Entries shown section start

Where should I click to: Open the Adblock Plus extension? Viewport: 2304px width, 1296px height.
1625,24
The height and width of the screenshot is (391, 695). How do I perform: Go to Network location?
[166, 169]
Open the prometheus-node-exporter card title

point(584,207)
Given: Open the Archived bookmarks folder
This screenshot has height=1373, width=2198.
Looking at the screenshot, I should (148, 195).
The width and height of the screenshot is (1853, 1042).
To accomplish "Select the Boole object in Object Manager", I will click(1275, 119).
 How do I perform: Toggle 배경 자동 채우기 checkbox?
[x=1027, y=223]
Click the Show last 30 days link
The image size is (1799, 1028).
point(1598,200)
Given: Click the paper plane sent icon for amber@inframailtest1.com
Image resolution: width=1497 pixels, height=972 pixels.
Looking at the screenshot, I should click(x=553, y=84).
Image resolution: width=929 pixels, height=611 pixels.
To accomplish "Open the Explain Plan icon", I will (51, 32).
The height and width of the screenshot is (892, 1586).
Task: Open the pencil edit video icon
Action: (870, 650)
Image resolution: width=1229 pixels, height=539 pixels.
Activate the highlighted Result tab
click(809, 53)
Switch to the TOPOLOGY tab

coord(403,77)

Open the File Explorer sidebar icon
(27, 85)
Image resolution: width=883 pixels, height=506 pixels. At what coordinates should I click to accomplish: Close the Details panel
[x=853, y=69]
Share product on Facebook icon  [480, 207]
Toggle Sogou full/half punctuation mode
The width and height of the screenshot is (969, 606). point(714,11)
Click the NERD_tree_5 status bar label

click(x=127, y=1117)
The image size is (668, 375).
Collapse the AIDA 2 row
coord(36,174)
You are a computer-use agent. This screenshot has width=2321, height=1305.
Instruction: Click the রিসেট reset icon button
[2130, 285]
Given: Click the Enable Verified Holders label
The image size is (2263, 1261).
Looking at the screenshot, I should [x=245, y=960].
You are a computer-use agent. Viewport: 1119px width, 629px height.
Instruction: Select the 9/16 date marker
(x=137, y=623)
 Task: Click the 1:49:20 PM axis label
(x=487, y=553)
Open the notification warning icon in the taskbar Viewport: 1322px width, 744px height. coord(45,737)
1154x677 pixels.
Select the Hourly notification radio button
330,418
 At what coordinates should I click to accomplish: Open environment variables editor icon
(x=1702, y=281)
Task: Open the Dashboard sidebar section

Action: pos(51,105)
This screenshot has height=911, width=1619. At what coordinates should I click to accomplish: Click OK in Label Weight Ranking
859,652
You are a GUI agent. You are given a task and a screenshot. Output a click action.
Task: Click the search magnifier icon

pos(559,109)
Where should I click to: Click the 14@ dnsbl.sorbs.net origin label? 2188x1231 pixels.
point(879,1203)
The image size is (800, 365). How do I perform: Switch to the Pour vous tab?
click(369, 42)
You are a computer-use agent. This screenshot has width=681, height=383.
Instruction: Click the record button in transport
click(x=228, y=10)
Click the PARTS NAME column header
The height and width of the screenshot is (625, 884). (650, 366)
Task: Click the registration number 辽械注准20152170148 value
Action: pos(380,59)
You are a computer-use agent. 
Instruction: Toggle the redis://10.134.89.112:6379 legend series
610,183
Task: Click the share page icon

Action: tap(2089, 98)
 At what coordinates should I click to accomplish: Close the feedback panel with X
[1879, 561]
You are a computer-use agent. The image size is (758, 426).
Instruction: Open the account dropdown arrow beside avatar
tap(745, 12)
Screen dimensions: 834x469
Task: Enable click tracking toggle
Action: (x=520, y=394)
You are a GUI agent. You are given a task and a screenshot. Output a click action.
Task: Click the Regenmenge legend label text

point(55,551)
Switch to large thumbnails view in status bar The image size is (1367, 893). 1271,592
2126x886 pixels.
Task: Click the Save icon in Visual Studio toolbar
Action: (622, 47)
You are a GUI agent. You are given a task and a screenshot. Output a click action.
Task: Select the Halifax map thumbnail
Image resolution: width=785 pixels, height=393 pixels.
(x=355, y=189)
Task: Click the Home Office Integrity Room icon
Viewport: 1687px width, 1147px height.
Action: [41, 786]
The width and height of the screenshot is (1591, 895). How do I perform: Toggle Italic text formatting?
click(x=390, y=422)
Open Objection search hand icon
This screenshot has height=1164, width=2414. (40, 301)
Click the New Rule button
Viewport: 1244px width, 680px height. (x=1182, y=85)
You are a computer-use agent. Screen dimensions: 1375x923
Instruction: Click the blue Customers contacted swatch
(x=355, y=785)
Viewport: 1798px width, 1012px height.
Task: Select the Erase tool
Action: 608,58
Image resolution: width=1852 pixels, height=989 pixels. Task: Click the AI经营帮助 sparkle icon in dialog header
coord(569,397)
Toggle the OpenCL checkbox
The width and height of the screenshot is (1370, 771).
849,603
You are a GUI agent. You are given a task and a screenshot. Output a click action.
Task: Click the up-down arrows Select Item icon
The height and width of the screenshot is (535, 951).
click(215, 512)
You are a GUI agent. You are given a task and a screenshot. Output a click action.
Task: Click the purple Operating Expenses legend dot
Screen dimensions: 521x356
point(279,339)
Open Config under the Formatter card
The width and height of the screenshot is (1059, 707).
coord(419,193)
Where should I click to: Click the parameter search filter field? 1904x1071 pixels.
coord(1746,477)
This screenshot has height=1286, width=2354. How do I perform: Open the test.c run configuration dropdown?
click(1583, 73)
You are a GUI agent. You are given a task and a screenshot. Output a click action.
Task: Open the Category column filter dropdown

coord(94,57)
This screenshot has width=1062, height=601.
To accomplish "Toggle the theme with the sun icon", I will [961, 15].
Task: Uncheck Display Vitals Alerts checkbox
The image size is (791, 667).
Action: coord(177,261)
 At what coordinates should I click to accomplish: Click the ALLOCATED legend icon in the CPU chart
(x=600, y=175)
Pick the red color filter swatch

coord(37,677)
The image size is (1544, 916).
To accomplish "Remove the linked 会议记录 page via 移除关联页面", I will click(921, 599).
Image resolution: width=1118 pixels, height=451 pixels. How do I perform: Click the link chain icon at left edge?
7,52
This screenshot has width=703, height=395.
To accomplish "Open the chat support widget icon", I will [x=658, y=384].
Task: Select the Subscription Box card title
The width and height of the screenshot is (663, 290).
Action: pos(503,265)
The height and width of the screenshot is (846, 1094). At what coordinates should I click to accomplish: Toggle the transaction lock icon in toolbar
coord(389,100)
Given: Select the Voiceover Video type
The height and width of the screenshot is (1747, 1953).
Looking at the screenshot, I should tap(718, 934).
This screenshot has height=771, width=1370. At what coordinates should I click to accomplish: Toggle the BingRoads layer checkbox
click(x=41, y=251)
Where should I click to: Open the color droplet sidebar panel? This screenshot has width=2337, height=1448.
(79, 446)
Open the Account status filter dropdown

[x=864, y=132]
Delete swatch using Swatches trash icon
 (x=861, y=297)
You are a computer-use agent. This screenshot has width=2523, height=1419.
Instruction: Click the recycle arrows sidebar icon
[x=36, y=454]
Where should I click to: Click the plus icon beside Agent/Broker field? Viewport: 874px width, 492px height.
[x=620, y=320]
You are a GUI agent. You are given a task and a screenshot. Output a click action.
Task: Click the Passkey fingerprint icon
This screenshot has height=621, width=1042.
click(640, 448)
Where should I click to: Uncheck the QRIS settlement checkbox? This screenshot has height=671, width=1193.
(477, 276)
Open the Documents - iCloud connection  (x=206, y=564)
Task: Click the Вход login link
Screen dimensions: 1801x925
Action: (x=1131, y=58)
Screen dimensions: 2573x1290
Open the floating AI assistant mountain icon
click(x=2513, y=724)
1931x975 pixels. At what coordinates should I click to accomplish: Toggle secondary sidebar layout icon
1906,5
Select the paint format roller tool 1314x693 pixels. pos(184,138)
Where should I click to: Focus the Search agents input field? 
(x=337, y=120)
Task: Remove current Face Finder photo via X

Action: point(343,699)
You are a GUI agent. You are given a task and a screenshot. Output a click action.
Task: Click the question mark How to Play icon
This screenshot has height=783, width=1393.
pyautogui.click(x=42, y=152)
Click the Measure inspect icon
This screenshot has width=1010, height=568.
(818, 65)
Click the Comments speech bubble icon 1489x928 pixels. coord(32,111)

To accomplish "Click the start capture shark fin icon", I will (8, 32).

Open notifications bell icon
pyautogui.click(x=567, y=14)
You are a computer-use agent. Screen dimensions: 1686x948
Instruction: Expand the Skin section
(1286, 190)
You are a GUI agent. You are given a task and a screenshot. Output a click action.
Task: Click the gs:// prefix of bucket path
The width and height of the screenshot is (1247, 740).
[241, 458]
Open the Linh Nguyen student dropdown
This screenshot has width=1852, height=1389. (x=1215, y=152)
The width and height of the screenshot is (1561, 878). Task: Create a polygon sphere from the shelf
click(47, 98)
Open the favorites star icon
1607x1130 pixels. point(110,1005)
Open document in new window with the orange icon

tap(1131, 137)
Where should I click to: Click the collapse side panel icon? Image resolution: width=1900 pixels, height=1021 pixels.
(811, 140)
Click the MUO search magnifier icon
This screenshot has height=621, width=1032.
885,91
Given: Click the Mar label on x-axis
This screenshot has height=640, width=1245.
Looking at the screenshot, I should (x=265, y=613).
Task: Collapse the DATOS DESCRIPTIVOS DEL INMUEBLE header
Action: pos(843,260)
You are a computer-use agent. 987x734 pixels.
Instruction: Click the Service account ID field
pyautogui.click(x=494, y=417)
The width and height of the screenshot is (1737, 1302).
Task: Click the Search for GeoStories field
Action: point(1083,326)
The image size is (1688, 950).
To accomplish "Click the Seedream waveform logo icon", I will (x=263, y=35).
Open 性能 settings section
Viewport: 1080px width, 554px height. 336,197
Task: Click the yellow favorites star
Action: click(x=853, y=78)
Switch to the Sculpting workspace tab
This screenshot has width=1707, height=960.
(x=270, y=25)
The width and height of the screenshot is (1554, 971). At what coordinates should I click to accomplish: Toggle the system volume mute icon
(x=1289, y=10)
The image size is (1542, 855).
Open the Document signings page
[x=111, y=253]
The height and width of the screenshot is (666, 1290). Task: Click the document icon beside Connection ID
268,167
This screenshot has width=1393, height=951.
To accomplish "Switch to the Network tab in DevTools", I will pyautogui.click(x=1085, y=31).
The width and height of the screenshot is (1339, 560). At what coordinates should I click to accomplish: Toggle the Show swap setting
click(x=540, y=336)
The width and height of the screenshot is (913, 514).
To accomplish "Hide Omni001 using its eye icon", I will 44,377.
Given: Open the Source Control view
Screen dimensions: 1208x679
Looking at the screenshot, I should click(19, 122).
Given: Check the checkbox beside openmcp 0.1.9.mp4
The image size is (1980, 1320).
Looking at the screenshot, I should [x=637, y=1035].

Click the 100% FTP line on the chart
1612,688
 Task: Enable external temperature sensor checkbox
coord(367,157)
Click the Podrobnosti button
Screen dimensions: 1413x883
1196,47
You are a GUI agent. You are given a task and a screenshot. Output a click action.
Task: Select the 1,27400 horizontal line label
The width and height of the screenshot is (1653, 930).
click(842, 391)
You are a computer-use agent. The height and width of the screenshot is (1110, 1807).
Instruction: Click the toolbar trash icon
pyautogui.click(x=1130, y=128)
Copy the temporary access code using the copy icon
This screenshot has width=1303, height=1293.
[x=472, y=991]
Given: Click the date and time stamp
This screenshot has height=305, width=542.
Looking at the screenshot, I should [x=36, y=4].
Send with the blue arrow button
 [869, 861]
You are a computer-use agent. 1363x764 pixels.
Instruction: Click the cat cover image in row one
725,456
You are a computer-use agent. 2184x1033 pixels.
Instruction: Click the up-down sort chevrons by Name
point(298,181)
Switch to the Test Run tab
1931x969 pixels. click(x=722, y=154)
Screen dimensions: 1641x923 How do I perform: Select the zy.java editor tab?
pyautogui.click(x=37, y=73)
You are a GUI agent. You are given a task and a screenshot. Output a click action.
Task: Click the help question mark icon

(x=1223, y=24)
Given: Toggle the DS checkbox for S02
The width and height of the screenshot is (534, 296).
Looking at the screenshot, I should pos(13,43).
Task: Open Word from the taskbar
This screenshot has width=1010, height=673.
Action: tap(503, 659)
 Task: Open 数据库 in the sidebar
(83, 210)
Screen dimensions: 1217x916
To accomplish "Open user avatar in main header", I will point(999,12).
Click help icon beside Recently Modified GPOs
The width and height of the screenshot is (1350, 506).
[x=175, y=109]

Entries shown section end

» **Requirement**: Would you copy all lines in the records where the string "computer" appears?

» **Answer area**:
You are a computer-use agent. This screenshot has width=2321, height=1305.
You are a computer-use agent. Viewport: 1119px width, 629px height.
You are a computer-use agent. This screenshot has width=681, height=383.
You are a computer-use agent. 
You are a computer-use agent. The image size is (758, 426).
You are a computer-use agent. Screen dimensions: 1375x923
You are a computer-use agent. This screenshot has width=2523, height=1419.
You are a computer-use agent. Screen dimensions: 1686x948
You are a computer-use agent. 987x734 pixels.
You are a computer-use agent. The height and width of the screenshot is (1110, 1807).
You are a computer-use agent. 1363x764 pixels.
You are a computer-use agent. 2184x1033 pixels.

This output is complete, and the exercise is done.